Pendant ce temps, voyant le corps quasi nu de son amie, Sarah courut au coffre de sa voiture et en sortie une couverture de survie. Elle descendit dans le bas-côté un peu en décalage avec Loïc et tenta de s’approcher tout doucement.

« Restez où vous êtes aussi, Madame, fit le flic qui la vit arriver.

— Ok, fit Sarah en levant les bras. Mais au moins, mettez ça sur mon amie, au lieu de la mater comme un pervers. »

Elle balança la couverture aux pieds du flic. Ce dernier n'avait pas apprécié le rappel à l'ordre de Sarah mais ne pouvait pas nier s'être rincé l'œil. Il grommela quelque chose d’incompréhensible et attrapa la couverture pour la déplier et l’envoyer recouvrir Maxine.

« On va rester longtemps comme ça ? demanda Loïc en essayant de contenir les notes agressives de sa voix. C’est quoi le but ? On la regarde crever ? »

Le flic le toisa du regard.

« On attend les secours et le reste de la compagnie. Et la donzelle, pour autant que je puisse le constater, elle va bien. Juste KO parce qu’elle a fait une petite cascade avec votre bagnole et qu’elle s’est prise l’airbag dans les dents. Et elle a une foutue chance de s’en être sortie comme ça, vu la vitesse à laquelle elle roulait. »
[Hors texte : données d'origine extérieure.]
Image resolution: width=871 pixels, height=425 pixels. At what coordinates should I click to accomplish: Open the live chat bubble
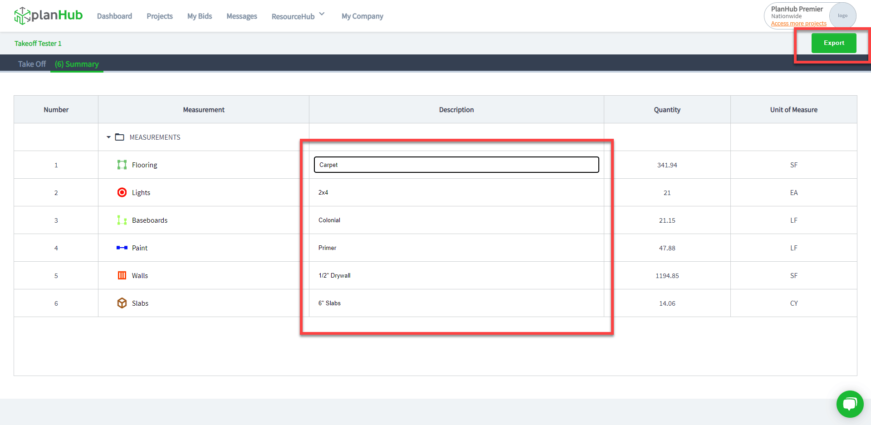click(x=850, y=404)
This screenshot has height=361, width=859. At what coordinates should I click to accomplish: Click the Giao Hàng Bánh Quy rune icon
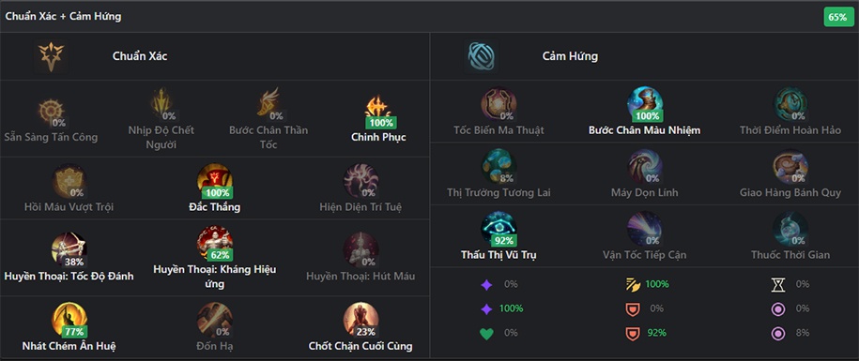(790, 166)
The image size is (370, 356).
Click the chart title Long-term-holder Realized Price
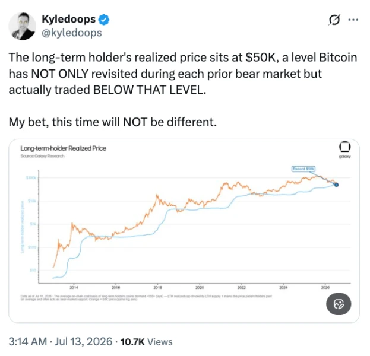coord(63,148)

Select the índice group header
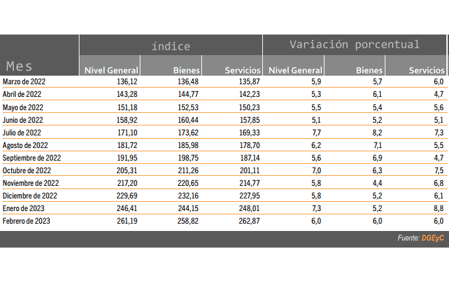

Ils restèrent là sans bouger, attendant les secours dont on devinait l’arrivée prochaine puisqu’on entendait au loin les sirènes.

Loïc avait la sensation que le temps était en pleine expansion. Il repassait dans sa tête en boucle la scène depuis l'intrusion de Maxine dans l'appartement. D'où avait-elle débarqué ? Comment avait-elle voyagé vêtue d'une simple chemise de nuit ? Même s'il restait factuel, il y avait un tas de choses qui ne collait pas. Le monde de Maxine était toujours foutu d'un tas d'incohérences, mais en principe, celles-ci ne débarquaient pas dans le monde réel.

La couverture de survie se mit soudainement à bouger et la tête de Maxine émergea au-dessus. Elle semblait totalement hébétée. Elle bougeait les lèvres mais aucun son ne semblait sortir de sa bouche. En tout cas, ni Loïc, ni Sarah n’arrivait à saisir le moindre mot de là où ils étaient.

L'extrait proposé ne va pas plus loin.